Stored items:
===
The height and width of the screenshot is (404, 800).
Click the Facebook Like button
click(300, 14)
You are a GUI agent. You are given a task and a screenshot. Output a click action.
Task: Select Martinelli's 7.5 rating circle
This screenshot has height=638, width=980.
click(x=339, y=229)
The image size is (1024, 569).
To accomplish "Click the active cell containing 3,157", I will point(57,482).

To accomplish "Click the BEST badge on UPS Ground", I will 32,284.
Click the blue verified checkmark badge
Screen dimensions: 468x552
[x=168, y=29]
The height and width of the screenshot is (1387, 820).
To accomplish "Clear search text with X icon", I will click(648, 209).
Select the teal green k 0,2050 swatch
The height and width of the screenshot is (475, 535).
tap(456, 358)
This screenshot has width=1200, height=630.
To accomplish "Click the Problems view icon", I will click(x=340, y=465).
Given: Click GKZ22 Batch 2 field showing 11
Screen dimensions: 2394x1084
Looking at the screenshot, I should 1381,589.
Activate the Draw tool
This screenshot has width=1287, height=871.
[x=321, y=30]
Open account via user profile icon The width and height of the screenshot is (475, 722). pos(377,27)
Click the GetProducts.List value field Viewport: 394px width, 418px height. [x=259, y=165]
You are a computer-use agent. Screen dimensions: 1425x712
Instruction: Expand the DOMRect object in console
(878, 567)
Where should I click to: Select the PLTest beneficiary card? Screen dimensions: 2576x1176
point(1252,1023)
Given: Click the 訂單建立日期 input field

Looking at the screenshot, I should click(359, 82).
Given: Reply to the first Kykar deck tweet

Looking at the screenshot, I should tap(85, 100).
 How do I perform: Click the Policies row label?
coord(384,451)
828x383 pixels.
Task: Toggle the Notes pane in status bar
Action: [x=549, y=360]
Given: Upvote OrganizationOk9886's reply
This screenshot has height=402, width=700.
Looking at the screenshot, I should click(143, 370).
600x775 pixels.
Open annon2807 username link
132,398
===
Above are the entries; count how many of their lines contain the word "badge" and give only that number.

**Answer area**
2